Enregistrements de localisation de mots et d'éléments:
= = = =

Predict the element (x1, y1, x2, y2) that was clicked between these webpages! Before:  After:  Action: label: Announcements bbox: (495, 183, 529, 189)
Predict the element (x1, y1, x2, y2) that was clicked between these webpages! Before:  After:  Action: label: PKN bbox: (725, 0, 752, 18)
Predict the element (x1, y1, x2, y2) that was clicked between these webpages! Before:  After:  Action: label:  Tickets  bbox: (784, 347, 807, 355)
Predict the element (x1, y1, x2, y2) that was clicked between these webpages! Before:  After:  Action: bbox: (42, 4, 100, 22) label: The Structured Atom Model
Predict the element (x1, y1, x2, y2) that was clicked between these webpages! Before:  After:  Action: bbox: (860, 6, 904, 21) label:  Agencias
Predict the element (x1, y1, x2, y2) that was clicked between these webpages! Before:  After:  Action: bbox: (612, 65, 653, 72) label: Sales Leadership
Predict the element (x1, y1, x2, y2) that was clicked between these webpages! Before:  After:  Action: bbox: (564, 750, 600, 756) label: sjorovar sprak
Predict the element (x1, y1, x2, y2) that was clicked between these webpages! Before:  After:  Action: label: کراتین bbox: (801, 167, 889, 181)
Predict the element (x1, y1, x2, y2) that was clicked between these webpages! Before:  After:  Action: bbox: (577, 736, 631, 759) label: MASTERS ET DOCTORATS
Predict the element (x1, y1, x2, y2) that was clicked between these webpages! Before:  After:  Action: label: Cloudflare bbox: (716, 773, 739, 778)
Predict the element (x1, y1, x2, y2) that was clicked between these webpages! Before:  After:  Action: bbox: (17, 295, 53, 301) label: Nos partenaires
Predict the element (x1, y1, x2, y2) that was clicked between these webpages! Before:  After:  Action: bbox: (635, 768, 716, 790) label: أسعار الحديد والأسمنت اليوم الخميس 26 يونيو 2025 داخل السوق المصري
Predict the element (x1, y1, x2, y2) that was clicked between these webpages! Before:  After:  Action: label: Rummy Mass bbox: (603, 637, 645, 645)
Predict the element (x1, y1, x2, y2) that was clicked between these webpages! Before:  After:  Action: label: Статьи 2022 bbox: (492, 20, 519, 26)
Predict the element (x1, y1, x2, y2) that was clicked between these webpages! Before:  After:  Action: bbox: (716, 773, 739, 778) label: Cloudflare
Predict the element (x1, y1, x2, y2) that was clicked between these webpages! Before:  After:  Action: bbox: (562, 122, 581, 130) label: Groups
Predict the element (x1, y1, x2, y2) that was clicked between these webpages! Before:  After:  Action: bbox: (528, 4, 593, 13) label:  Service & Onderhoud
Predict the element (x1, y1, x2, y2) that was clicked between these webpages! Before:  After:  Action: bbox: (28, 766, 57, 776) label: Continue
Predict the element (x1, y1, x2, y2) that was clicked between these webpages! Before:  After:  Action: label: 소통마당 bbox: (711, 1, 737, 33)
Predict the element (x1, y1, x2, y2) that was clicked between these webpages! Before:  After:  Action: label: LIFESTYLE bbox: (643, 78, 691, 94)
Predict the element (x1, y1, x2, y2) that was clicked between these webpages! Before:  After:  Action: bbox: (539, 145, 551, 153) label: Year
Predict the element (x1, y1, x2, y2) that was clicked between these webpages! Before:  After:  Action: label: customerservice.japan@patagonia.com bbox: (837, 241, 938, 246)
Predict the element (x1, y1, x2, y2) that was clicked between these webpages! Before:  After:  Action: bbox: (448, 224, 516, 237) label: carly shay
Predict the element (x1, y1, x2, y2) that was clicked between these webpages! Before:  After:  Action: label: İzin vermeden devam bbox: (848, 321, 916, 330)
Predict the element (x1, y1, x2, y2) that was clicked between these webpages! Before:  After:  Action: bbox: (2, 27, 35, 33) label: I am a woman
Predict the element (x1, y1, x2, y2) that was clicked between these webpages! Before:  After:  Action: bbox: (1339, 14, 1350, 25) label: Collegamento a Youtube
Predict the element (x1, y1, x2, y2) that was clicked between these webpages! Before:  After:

= = = =

Énoncé:
Filtrez les enregistrements ci-dessus : quelles lignes contiennent la chaîne « Cloudflare » ? Recopiez chacune d'elles en entier.

Réponse complète:
Predict the element (x1, y1, x2, y2) that was clicked between these webpages! Before:  After:  Action: label: Cloudflare bbox: (716, 773, 739, 778)
Predict the element (x1, y1, x2, y2) that was clicked between these webpages! Before:  After:  Action: bbox: (716, 773, 739, 778) label: Cloudflare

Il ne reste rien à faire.